**DATA:**
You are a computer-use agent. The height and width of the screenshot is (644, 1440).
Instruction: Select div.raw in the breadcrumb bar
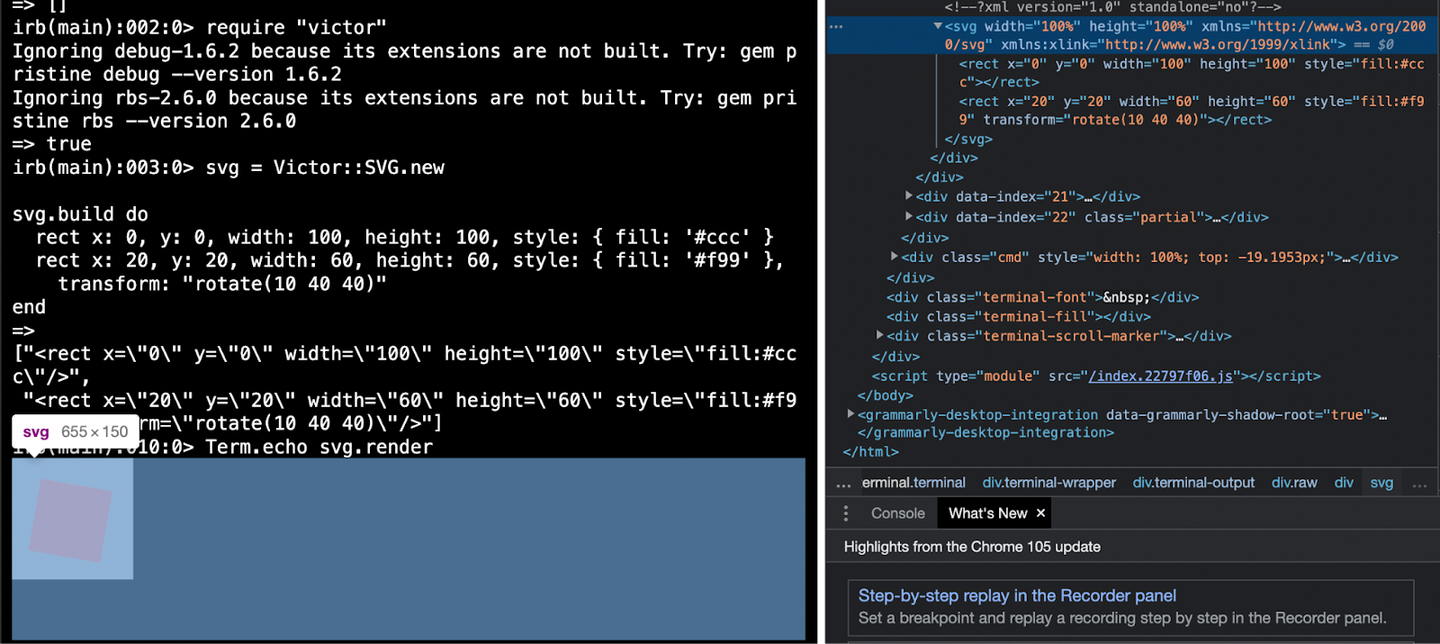[1294, 482]
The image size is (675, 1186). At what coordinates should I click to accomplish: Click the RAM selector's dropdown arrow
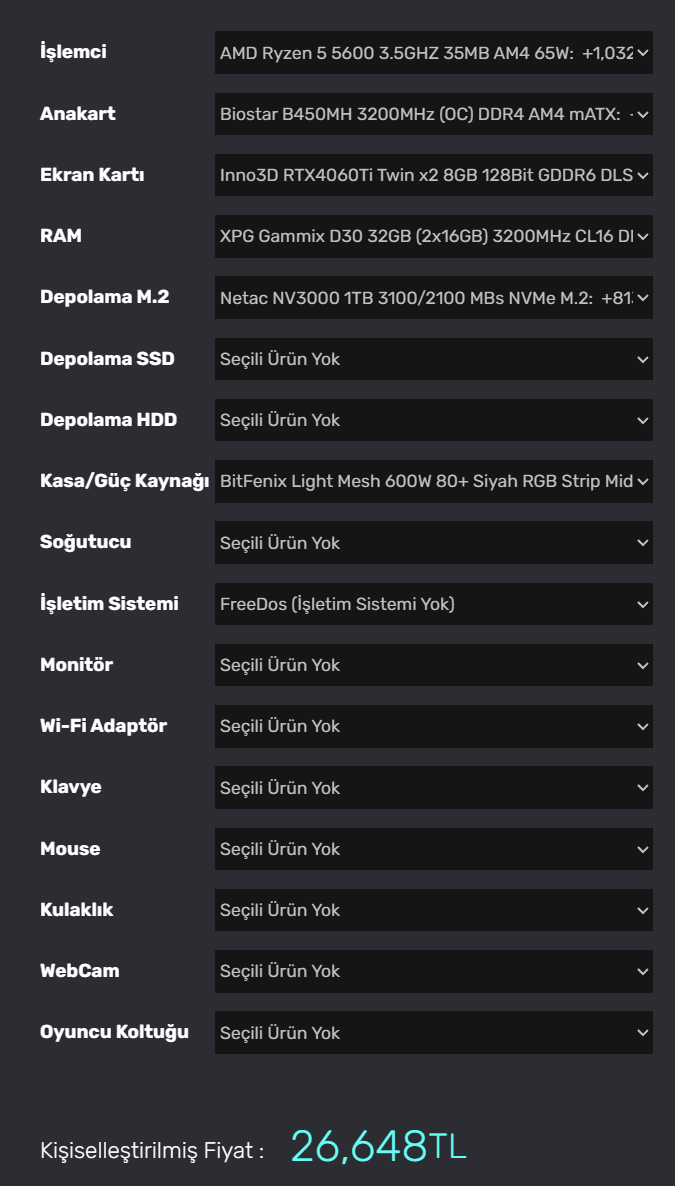point(643,236)
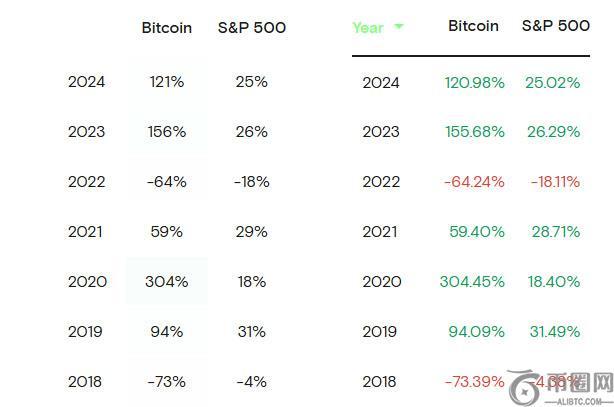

**TASK REQUIREMENTS:** Transcribe exactly the span of lines from the line holding "Instruction: Select div.raw" through the last line above, both included. Pictures stay out.

**TASK ANSWER:**
Instruction: Select div.raw in the breadcrumb bar
[1294, 482]
The image size is (675, 1186). At what coordinates should I click to accomplish: Click the RAM selector's dropdown arrow
point(643,236)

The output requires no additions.